Wirtschaftspolitik

"Der neue Ministerpräsident muss die Thüringer Wirtschaft stärken, statt ihr Steine in den Weg zu legen. Der Internethändler Zalando ist nicht der gern von den Linken gezeichnete Arbeitnehmerfeind oder gar der kapitalistische Ausbeuter.

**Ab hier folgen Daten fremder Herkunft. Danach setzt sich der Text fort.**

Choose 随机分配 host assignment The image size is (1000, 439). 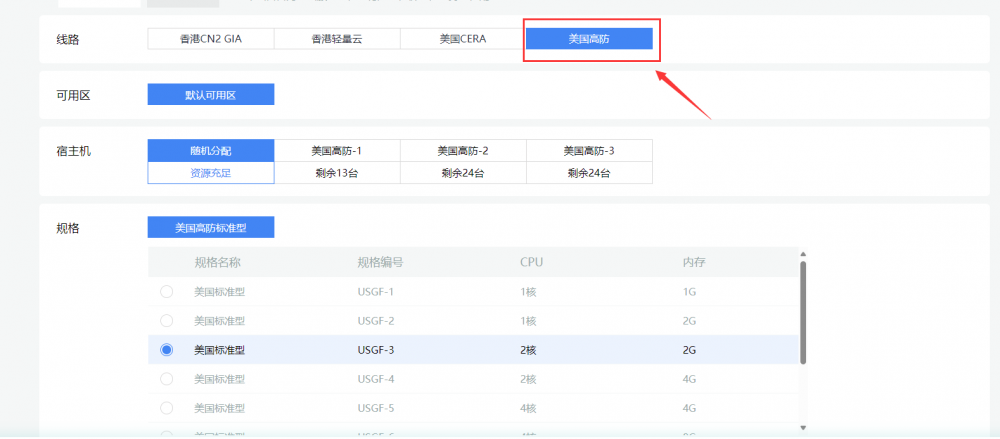pyautogui.click(x=211, y=151)
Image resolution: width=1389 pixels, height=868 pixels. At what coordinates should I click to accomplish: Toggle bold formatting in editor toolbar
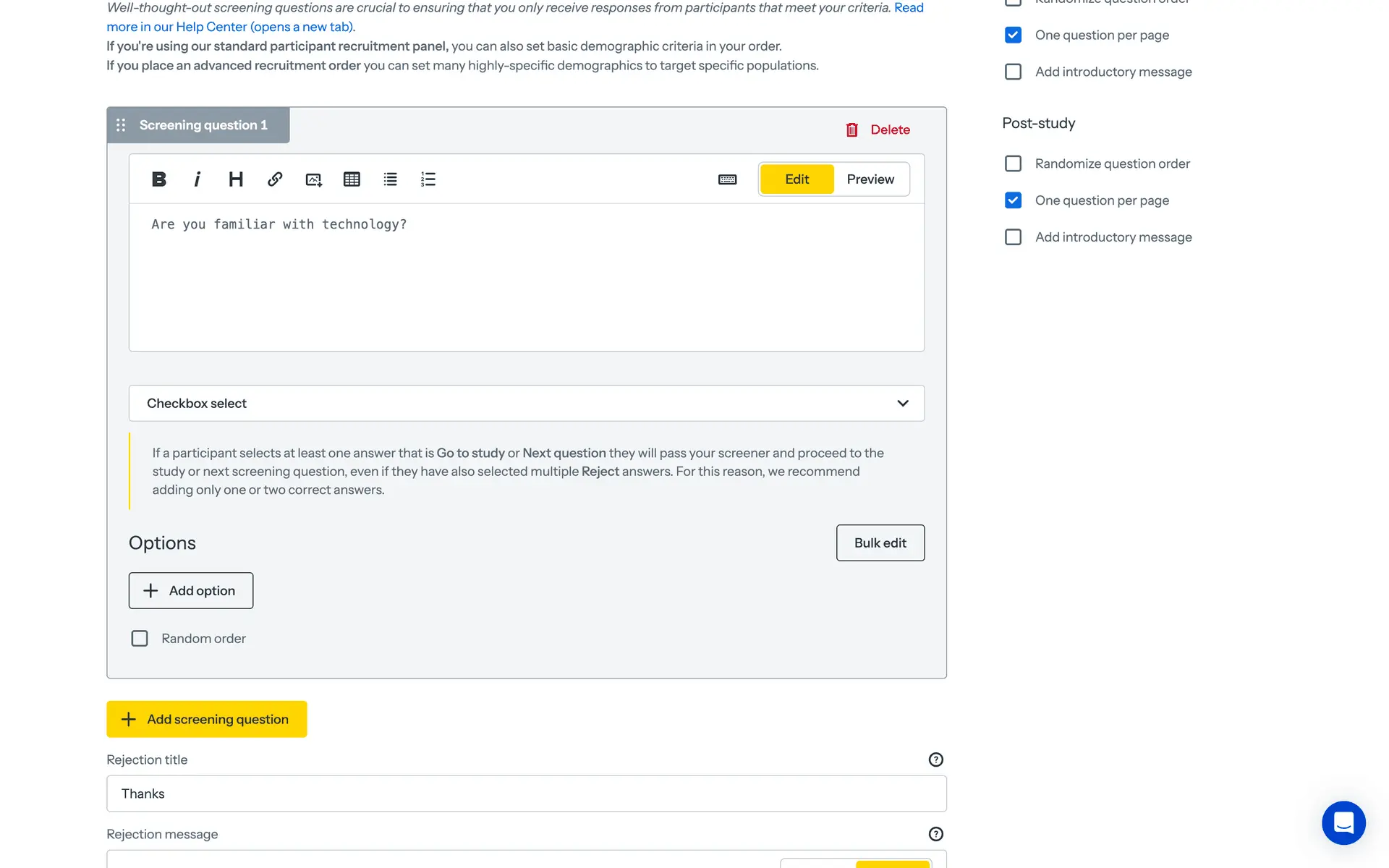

Nein, es ist ein Unternehmen am Standort Erfurt, das sehr viele Stellen und zwar nicht nur im Niedriglohnsektor geschaffen hat", kommentiert der FDP-Wirtschaftsliberale, Thomas L. Kemmerich, die Ankündigungen des Thüringer Ministerpräsidenten Bodo Ramelow (Interview in der Frankfurter Allgemeinen Zeitung Weich gegen Russland, hart gegen Zalando vom 29.11.2014) gegen die Arbeitsbedingungen des Internethändlers Zalando zu demonstrieren. "Insbesondere in der vorweihnachtlichen Einkaufszeit hat Zalando alle Hände voll zu tun, die große Nachfrage zu bedienen und die Bestellungen rechtzeitig zum Fest zu verschicken. Welche Unart eines Ministerpräsidenten in dieser Zeit dem ohnehin oft in der Kritik stehenden Logistikunternehmen mit Streiks zu drohen und der eigenen Wirtschaft und damit dem Wirtschaftsstandort Thüringen so zu schaden. Die Thüringer Wirtschaft braucht keine weichgespülten Reden, sondern voranbringende Taten", so Kemmerich, der auch Bundesvorsitzender des Liberalen Mittelstandes ist.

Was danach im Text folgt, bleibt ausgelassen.